For the first time, we are able to reconstruct 6 degree-of-freedom movement for all bones in the distal limb across a variety of locomotor behaviors. Such a large multi-bone dataset poses several animation and data visualization challenges — addressing these have been the highlight of my PhD thesis. The ability to identify kinematic patterns and relationships to morphological features is critical for further interpretation of locomotor diversification in extinct Archosaur ancestors, many of which retain the same distinct ankle and foot structure. Much more work to come out of this research, stay tuned!
Collaborator: Stephen Gatesy
Turner ML and Gatesy SM. (2021). Alligators employ intermetatarsal reconfiguration to modulate plantigrade ground contact. The Journal of Experimental Biology. 224, jeb242240. https://doi.org/10.1242/jeb.242240
Turner ML and Gatesy SM (2021). Intermetatarsal mobility in the American alligator. Society of Integrative and Comparative Biology Annual Meeting [virtual].
Turner ML and Gatesy SM (2020). Intermetatarsal mobility and grades of foot contact in the American alligator: building a new perspective on archosaurian foot evolution. Society of Vertebrate Paleontology Annual Meeting [virtual].
Dinosaur footprint formation
A long-standing area of research between Stephen Gatesy and Peter Falkingham, I joined this collaboration as a 1st year graduate student. The driving question “What are the sources of dinosaur footprint variation?” has led us down an exciting path of muddy experiments and data visualization challenges. Our work has revealed strong connections between foot movement through soft substrates and landmarks preserved in fossil tracks–permitting morphological frameworks to be constructed and hypotheses of dinosaur foot motion to be tested. Collaboration with Virtual Reality and data visualization experts were invaluable, as the development of a room-sized application allowed us to interactively explore and gain intuition of patterns occurring within our spatiotemporally complex data.

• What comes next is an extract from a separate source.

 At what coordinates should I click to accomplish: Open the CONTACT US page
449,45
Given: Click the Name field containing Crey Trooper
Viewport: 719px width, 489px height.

Collaborators: Peter Falkingham, Stephen Gatesy, Johannes Novotny, Joshua Tveite, Fritz Drury, David Laidlaw
Falkingham PL, Turner ML, Gatesy SM. (2020). Constructing and testing hypotheses of dinosaur foot motions from fossil tracks using digitization and simulation. Palaeontology. https://doi.org/10.1111/pala.12502
Turner ML, Falkingham PL, Gatesy SM.(2020). It’s in the loop: shared subsurface foot kinematics in birds and other dinosaurs shed light on a new dimension of fossil track diversity. Biology Letters. 16: 20200309. http://dx.doi.org/10.1098/rsbl.2020.0309
Novotny J, Tveite J, Turner ML, Gatesy SM, Drury F, Falkingham P, Laidlaw DH. (2019). Developing Virtual Reality Visualizations for Unsteady Flow Analysis of Dinosaur Track Formation using Scientific Sketching. IEEE Transactions on Visualization and Computer Graphics. https://doi.org/10.1109/TVCG.2019.2898796
Turner ML, Novotny J, Falkingham PL, Laidlaw DH, Gatesy SM. (2019). Where does footprint morphology come from? Developing virtual reality visualizations for exploring dinosaur track formation. International Congress of Vertebrate Morphology. (Invited symposium talk).

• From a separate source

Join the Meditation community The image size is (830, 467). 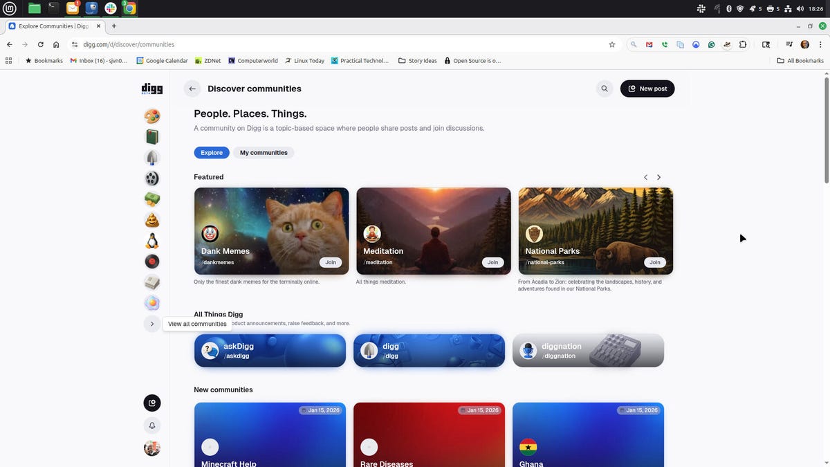click(x=492, y=262)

Falkingham PL, Turner ML, Gatesy SM. (2019). Generating and Testing Hypotheses of Dinosaur Foot Motions Using 3D-Digitized Tracks and Large-Scale Granular Simulations. International Congress of Vertebrate Morphology.
Novotny J, Tveite JJ, Turner ML, Gatesy SM, Falkingham PL, Laidlaw, DH. (2018). Developing a Virtual Reality Application for Unsteady Flow Analysis in Dinosaur Track Creation. IEEE VIS (Visual analytics science and technology, Information visualization, Scientific visualization). (Best Poster Award)
Turner ML, Falkingham PL, Gatesy SM. (2018). Where does footprint morphology come from? Integrating 3D methods for exploring dinosaur track formation. Society of Vertebrate Paleontology Annual Meeting. (Invited symposium talk).
Gatesy SM, Turner ML, Falkingham, PL. (2018). CT Imaging of Dinosaur Footprints: Hidden Topography and the Origin of Track Diversity. Society for Integrative and Comparative Biology Annual Meeting.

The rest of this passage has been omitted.